Obesity has also become an epidemic in the US. Once the weight starts settling in, it’s hard to shed it off. Unless the weight gets under control, it can also lead to diseases and conditions such as heart problems, muscle dystrophy, diabetes, and arthritis. Obese women also struggle to sustain pregnancy and have higher chances of miscarrying. This is both painful and traumatizing for the patient making it hard to look towards wellness. But through your help, guidance, and specific instructions, you can push the patient to get better.
- Continuing Education
Many corona-related health diseases are rising, including infections patients contracted in the hospital while getting treated. You need to address these conditions and help patrons find help, including the kind of treatment they need, where they can find it, and how they can look after themselves at home. The community still needs to get educated despite the virus no longer being potent.
Vaccine skepticism is still an issue, and many went through the corona waves without getting a vaccine. It is pivotal you speak with them, try and convince them to take vaccines, and catch up with the necessary shots they need to stay healthy.
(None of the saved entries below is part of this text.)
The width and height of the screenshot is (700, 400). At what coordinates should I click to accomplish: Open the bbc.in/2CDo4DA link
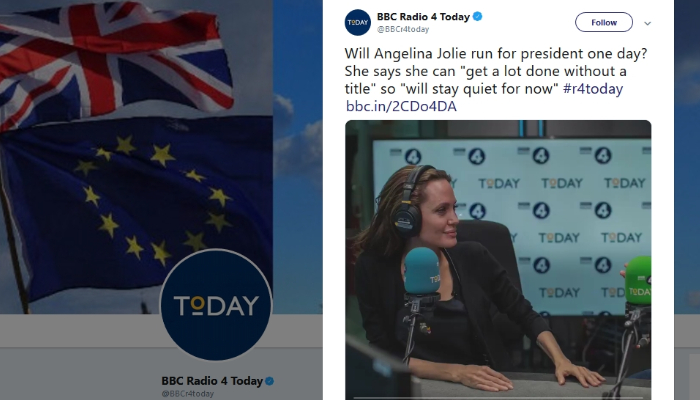(401, 106)
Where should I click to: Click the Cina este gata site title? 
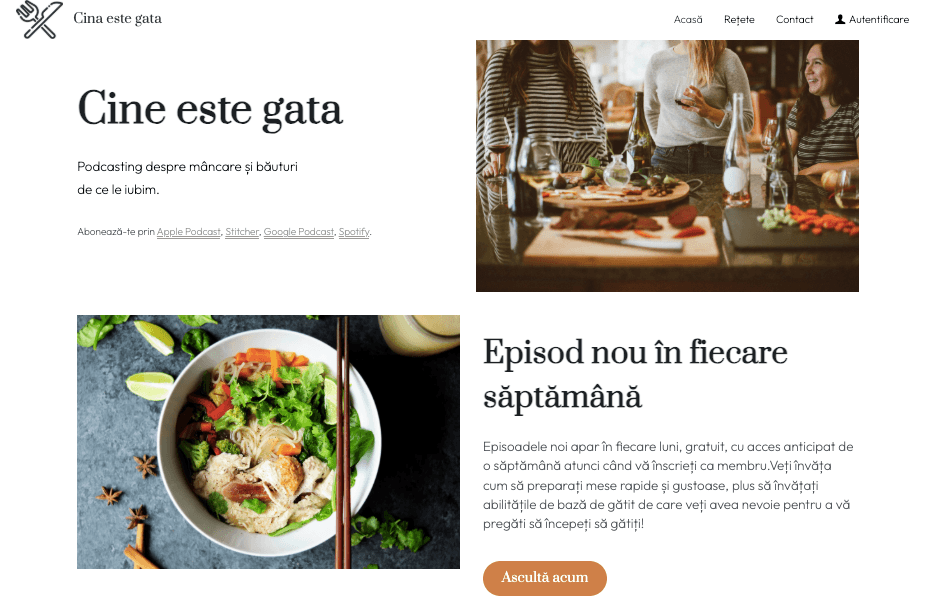point(117,18)
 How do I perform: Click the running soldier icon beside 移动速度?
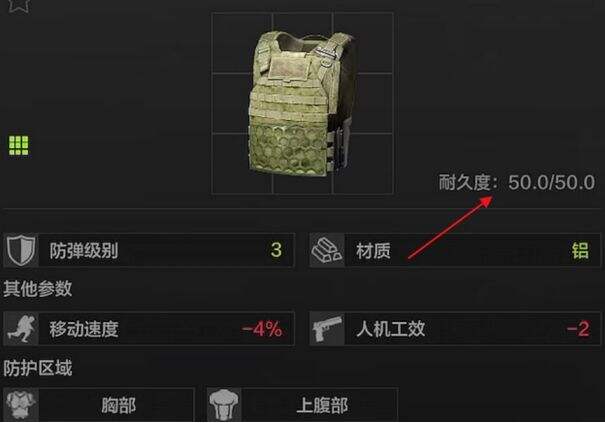(21, 329)
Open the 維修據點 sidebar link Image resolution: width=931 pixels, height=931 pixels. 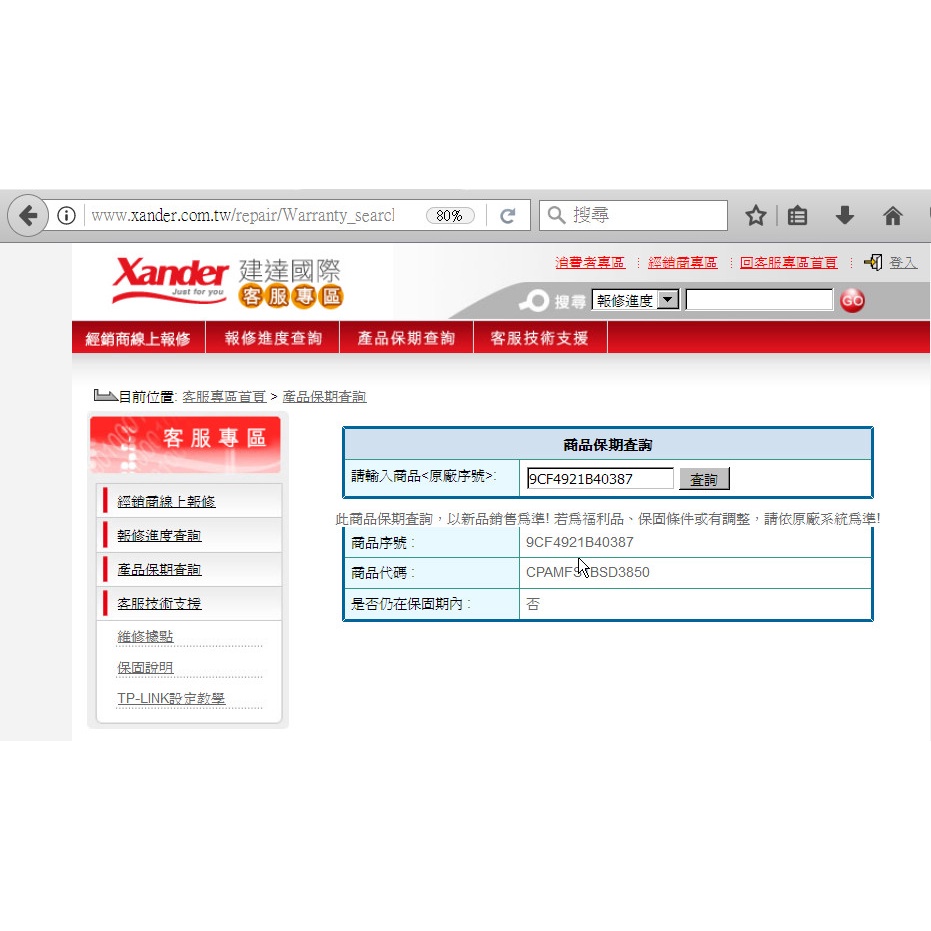click(x=145, y=637)
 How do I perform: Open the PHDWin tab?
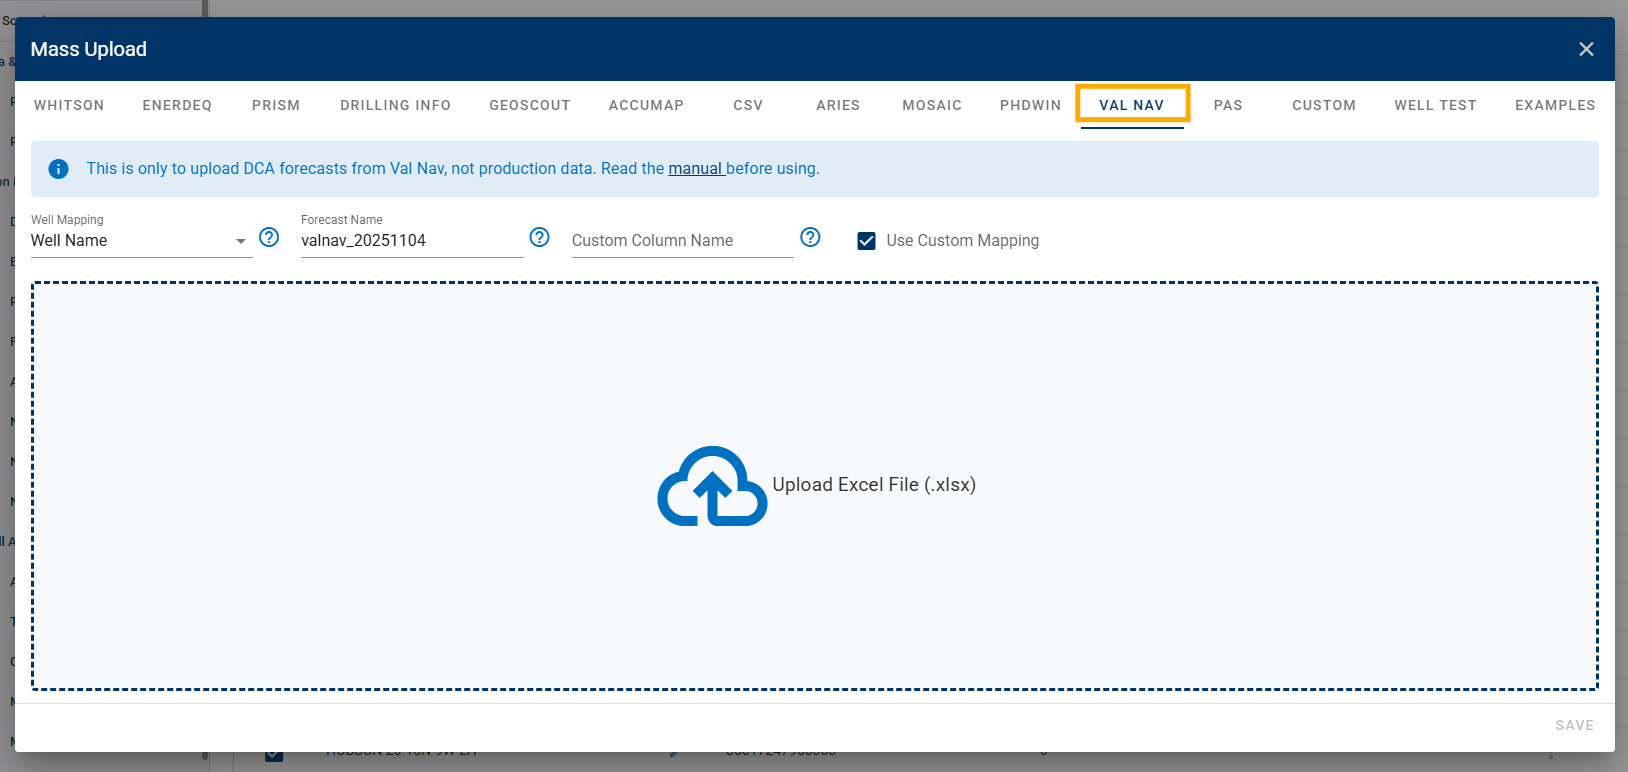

Food shortage is another issue and requires you to speak with government officials to get to the core of the matter. Starvation and famine bring another set of problems that include malnutrition and need to be acknowledged before it also becomes an epidemic.
The COVID-19 virus has lost most potency even though there is a fourth wave. However, the virus is no longer as lethal and dangerous as back in the first wave. It has caused widespread havoc in its wake, which doesn’t seem to be dimming down anytime soon. But despite the virus no longer being a significant threat to the general population. Unless these issues do not get sorted, getting back on their feet for the people worldwide may be more complex than before.